On the UI front, designers are taking over. Tools and languages are improving, and the graphical designers, who have been at the mercy of programmers in the past, are not going to be anymore. As for programming languages, we're going to see less need for compiled code and traditional APIs. Less of the imperative way of thinking (the programmer's way) and more declarative. Who cares which button is added to the layout first or second, in whatever order? Nope, it's about how the designer wants it to look, and behold, it ends up exactly as the designer wants it. Also, the designer doesn't expect his UI to perform badly. That's going to seen as a bug in the framework.

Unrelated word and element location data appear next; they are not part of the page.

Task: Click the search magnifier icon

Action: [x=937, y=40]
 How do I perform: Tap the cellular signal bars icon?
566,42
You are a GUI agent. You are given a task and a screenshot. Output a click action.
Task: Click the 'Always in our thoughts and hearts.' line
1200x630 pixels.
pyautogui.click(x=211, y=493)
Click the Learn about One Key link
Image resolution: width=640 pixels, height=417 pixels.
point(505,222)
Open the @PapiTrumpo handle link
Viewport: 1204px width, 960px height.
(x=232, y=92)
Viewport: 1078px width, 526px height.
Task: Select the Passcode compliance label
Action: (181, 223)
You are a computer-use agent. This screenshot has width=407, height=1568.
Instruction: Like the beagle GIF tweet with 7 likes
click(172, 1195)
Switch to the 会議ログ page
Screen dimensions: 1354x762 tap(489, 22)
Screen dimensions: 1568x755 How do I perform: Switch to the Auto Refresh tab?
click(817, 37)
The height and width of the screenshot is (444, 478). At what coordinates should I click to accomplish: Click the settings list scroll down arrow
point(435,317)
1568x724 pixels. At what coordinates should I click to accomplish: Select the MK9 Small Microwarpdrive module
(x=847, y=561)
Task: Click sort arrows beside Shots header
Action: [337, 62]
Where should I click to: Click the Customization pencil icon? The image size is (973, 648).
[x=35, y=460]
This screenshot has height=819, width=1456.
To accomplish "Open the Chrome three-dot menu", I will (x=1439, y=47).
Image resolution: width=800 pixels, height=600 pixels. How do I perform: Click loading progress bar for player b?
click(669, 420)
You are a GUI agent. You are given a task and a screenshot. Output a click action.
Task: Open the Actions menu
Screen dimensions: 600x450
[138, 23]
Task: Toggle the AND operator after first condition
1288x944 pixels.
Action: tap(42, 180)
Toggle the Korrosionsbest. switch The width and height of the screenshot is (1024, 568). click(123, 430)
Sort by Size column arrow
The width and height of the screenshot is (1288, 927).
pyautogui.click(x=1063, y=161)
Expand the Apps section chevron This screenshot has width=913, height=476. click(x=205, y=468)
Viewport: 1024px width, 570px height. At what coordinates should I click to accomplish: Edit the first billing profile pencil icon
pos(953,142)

I'm a programmer, and us programmers aren't ending up unemployed. ;-) I don't think designers can or should go much beyond the design. What I do think is that programmers will be forced to write even more UI-agnostic code than they have in the past. Instead of writing C++ code that toggles the connection between objects and enables/disables and hides/shows GUI elements based on events, we'll have to write APIs that expose the properties, the knobs and handles that affect them. This is not yet another MVC movement, this is about writing beans; library code with no UI whatsoever. There's a huge difference. And the designer will have perfect freedom to redesign the UI based on just that. Developers will have no control over the UI. In particular accessing elements in the UI shouldn't really be allowed at all (e.g., calling findChild() on a QFileDialog, ugh!). Instead we expose objects and properties to the UI layer, and cross our fingers and hope that the designer makes use of our functionality. Having less UI features exposed that we can use from C or C++, will for some be quite a painful change.

I cannot convince everyone. As a programmer, you really have to see what happens when you make the change. But I warn you, it will be hard to look back. The designers will suddenly feel like an integral part of the development team, making iterations upon iterations of their UIs and testing them in real-time on the target platform, using the _real_ features instead of just faking them. The "compiled code" doesn't change at all while the UI is evolving. The designers won't even need to talk to programmers at all. ;-) I honestly think we'll see a lot more designers emerge from their dark caves and join software projects. This, of course, is seen from a programmer's point of view. The designers will maybe think "Finally, I don't have to deal with those... interesting programmers!".

It's a paradigm shift. What a wonderful world :-).

PS: Qt 4.7 will be the first version of Qt that incorporates Qt Quick, a feature that moves us closer to the world-as-described-above. Search for QML, Declarative UI, Kinetic, Qt Quick and so on with your favorite search engine, text, images and video. We're keeping our cards close (a bit too close perhaps) for the first release but this technology will evolve rapidly after its first release.